> _Information_:
'''

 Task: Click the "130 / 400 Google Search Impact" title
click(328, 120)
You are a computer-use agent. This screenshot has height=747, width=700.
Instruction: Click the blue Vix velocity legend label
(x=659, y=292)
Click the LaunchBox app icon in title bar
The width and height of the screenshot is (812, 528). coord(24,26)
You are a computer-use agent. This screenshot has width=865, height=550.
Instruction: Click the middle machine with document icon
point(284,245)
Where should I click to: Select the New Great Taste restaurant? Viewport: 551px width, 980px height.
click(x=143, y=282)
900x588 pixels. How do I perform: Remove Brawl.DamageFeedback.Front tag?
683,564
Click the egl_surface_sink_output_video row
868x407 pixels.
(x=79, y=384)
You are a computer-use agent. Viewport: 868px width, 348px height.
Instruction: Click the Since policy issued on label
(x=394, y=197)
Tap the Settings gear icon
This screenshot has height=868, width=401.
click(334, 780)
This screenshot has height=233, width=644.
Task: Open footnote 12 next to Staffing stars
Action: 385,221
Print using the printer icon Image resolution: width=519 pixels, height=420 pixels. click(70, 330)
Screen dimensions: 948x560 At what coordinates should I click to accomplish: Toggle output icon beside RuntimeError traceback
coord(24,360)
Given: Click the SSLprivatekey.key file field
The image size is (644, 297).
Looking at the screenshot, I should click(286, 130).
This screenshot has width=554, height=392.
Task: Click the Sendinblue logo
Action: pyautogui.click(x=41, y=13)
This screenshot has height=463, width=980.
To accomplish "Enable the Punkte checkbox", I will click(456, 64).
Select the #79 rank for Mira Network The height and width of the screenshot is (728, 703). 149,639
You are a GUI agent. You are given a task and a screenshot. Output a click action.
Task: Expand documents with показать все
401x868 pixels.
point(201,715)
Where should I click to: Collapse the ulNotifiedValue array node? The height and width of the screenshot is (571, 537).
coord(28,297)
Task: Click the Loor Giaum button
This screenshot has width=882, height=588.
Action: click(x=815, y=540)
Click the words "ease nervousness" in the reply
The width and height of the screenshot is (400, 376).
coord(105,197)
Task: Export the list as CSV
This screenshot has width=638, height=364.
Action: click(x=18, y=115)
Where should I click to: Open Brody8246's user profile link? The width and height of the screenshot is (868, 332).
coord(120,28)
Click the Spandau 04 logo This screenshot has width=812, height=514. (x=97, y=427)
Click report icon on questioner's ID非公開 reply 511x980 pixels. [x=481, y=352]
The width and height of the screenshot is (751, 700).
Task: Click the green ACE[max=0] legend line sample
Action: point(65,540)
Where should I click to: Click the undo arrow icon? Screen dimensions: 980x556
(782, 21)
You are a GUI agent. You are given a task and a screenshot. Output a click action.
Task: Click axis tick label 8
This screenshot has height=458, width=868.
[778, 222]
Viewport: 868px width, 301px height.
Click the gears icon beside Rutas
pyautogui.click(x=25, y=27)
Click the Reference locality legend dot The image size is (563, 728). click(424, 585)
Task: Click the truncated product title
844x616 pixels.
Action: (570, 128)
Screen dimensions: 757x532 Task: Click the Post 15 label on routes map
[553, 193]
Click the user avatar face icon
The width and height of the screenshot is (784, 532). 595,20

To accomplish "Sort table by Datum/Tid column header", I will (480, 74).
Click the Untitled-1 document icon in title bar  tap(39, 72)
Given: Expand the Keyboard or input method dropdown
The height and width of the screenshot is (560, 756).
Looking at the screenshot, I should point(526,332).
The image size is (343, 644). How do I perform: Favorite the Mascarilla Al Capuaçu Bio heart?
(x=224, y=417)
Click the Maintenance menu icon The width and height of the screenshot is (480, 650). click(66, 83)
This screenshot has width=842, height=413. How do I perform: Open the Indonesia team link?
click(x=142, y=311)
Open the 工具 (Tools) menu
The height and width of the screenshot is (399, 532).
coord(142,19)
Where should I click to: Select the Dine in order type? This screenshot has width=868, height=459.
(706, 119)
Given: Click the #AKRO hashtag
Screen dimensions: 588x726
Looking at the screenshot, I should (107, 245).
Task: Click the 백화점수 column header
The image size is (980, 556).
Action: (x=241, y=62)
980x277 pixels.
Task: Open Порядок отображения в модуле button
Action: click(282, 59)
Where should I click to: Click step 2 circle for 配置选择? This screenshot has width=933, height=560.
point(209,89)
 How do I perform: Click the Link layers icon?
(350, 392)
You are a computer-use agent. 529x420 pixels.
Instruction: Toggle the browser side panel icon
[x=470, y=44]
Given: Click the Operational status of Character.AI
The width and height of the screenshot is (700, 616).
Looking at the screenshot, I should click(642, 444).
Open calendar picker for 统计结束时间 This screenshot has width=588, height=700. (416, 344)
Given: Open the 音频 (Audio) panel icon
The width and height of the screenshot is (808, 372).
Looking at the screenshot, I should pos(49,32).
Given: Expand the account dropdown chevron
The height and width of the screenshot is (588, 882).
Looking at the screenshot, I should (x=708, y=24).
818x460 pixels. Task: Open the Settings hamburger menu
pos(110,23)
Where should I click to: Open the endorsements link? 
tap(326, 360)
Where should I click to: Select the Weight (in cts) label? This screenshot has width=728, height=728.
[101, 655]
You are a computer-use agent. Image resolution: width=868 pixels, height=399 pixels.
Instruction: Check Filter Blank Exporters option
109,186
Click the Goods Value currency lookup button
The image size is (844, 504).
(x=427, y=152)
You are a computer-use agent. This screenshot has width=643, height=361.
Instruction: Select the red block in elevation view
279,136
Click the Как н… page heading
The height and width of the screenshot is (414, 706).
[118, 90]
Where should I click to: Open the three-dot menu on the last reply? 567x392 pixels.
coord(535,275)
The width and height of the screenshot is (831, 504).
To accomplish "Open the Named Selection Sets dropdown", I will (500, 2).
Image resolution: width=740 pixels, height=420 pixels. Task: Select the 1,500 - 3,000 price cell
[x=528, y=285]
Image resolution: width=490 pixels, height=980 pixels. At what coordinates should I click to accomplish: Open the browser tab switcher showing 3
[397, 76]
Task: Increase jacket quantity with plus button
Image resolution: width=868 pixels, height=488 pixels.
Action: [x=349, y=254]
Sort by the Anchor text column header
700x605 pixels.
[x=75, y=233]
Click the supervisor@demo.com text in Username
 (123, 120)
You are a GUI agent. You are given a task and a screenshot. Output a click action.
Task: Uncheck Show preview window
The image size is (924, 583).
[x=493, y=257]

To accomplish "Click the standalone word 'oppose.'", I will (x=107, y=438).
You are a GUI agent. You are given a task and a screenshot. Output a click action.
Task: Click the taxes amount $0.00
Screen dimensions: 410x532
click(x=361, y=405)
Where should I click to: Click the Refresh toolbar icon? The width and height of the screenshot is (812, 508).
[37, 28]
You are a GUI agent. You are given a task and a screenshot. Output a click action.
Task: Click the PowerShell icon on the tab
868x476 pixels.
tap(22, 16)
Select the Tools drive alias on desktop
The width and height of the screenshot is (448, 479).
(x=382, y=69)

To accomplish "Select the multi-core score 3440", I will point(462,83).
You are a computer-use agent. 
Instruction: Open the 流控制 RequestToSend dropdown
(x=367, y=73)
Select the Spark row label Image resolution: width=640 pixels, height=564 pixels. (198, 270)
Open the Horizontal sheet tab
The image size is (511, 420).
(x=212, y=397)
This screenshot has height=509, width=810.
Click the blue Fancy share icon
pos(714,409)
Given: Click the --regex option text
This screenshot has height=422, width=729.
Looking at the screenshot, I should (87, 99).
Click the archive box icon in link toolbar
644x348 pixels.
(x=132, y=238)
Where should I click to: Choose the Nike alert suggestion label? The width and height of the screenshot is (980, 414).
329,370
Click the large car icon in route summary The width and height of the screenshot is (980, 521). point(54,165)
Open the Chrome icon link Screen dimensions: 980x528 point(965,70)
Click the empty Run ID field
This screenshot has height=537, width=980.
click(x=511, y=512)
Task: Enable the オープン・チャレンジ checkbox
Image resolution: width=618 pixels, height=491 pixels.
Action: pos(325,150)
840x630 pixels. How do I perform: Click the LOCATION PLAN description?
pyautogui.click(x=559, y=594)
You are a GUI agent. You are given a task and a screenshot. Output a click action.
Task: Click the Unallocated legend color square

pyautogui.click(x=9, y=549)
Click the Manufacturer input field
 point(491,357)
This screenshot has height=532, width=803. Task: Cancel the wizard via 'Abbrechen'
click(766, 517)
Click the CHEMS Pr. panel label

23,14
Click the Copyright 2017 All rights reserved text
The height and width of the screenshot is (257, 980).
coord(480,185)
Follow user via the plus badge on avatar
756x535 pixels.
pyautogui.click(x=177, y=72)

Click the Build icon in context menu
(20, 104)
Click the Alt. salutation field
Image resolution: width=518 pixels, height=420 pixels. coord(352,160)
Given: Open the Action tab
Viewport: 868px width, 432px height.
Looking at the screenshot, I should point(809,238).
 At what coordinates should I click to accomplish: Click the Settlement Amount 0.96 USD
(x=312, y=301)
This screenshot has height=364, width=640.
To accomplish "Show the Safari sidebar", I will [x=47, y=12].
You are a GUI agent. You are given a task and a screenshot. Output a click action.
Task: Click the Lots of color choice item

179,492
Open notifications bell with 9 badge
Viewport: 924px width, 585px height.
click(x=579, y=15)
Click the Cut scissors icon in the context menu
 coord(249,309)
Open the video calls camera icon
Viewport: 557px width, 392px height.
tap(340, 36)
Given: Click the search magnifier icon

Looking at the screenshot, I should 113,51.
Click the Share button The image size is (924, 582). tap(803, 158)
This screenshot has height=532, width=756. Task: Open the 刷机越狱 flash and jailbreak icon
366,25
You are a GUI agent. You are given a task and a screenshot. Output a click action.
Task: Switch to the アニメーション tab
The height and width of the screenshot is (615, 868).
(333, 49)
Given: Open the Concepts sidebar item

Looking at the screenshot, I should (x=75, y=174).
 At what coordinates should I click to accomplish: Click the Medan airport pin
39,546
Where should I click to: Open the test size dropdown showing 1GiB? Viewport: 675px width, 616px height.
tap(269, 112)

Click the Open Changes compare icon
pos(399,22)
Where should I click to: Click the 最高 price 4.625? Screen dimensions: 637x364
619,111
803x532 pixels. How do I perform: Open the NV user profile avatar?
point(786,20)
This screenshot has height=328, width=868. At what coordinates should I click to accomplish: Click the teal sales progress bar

'''

> _Required work_:
Your answer consists solely of the lines from the top of the records above through the line that contains "Select the #79", each echoed exactly.

> _Exercise output_:
 Task: Click the "130 / 400 Google Search Impact" title
click(328, 120)
You are a computer-use agent. This screenshot has height=747, width=700.
Instruction: Click the blue Vix velocity legend label
(x=659, y=292)
Click the LaunchBox app icon in title bar
The width and height of the screenshot is (812, 528). coord(24,26)
You are a computer-use agent. This screenshot has width=865, height=550.
Instruction: Click the middle machine with document icon
point(284,245)
Where should I click to: Select the New Great Taste restaurant? Viewport: 551px width, 980px height.
click(x=143, y=282)
900x588 pixels. How do I perform: Remove Brawl.DamageFeedback.Front tag?
683,564
Click the egl_surface_sink_output_video row
868x407 pixels.
(x=79, y=384)
You are a computer-use agent. Viewport: 868px width, 348px height.
Instruction: Click the Since policy issued on label
(x=394, y=197)
Tap the Settings gear icon
This screenshot has height=868, width=401.
click(334, 780)
This screenshot has height=233, width=644.
Task: Open footnote 12 next to Staffing stars
Action: 385,221
Print using the printer icon Image resolution: width=519 pixels, height=420 pixels. click(70, 330)
Screen dimensions: 948x560 At what coordinates should I click to accomplish: Toggle output icon beside RuntimeError traceback
coord(24,360)
Given: Click the SSLprivatekey.key file field
The image size is (644, 297).
Looking at the screenshot, I should click(286, 130).
This screenshot has width=554, height=392.
Task: Click the Sendinblue logo
Action: pyautogui.click(x=41, y=13)
This screenshot has height=463, width=980.
To accomplish "Enable the Punkte checkbox", I will click(456, 64).
Select the #79 rank for Mira Network The height and width of the screenshot is (728, 703). 149,639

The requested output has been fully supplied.